**Text extract**
§

Author: Editorial
Publication: The Pioneer
Date: May 22, 2001
In yet another outrageous act, Afghanistan's
fundamentalist Islamic regime has prescribed measures that would further
isolate the country's Hindu minority and severely restrict their rights.
Hindus will now have to wear a yellow cloth to identify themselves and
also follow the Islamic shariat code.
Each Hindu household has to display
a two-metre long yellow cloth to distinguish itself. Hindus and Muslims
cannot live in the same house. Dress codes have been prescribed for Hindu
men and women to make them stand apart from the rest of the population.
Hindus cannot keep arms; nor can they rebuild their destroyed places of
worship. These measures, which tend to reduce Hindus to the status of second
class citizens, do not, however, come as a surprise. One could hardly have
expected anything else from a militia of near savages who have reduced
women to domestic slavery and destroyed Buddha statues which constitute
a priceless part of the world's artistic and cultural heritage. What is
surprising is that the entire civilised world has watched in utter helplessness
as a few thousand armed fanatics and their utterly perverse and warped
mentors have continued to trample upon everything that a modern civilised
order stands for. Nor has it been able to curb the drug trafficking they
have been carrying on to fill their coffers and undermine the mental and
physical health of western countries, including the United States.

§

**Collected data**

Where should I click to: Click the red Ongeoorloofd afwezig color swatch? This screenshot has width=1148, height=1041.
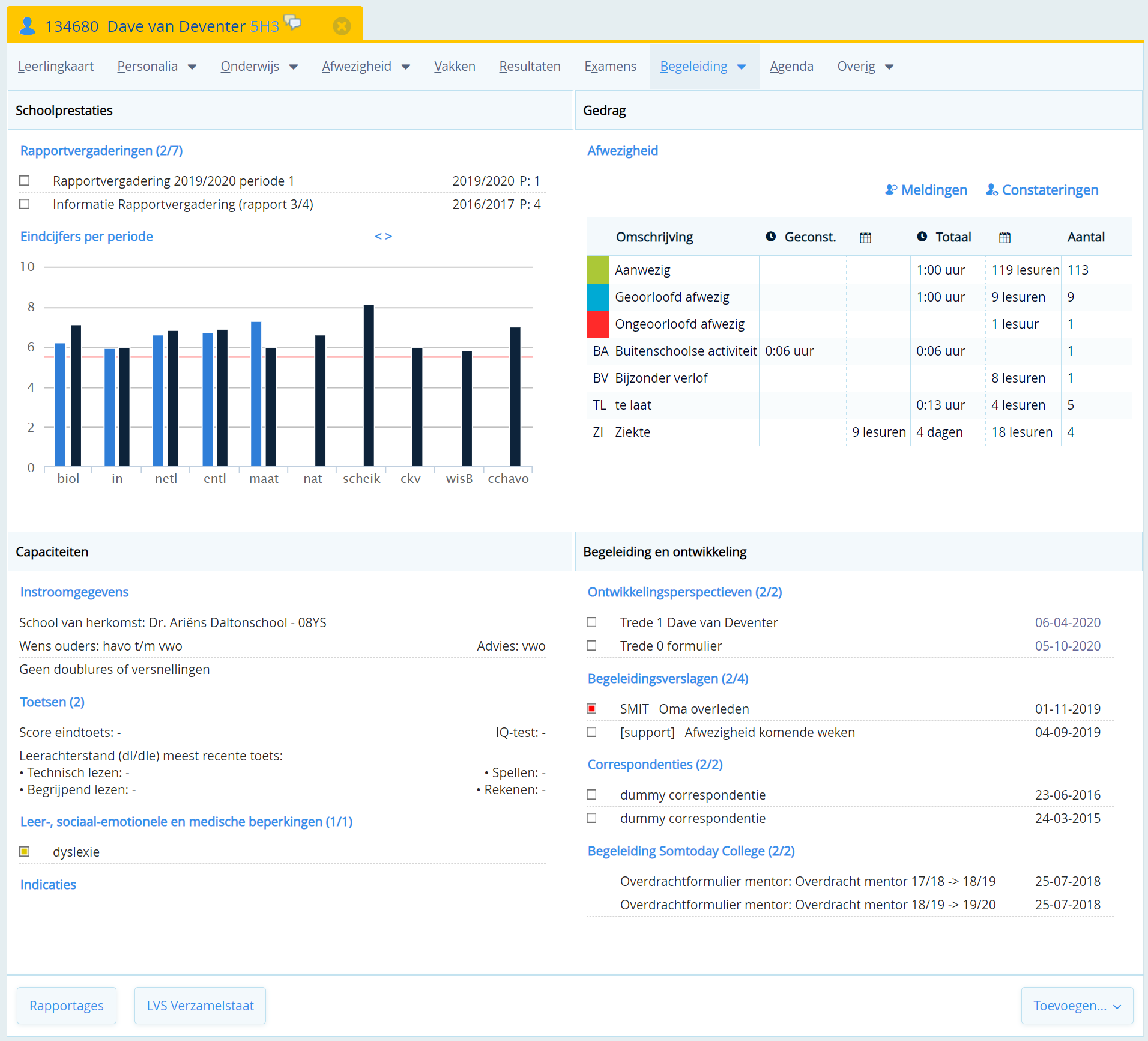click(598, 324)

§

**What you have to do**
According to the editorial on Afghanistan's Hindu minority, how long must the yellow cloth displayed by each Hindu household be?

**Response for this exercise**
Two meters long.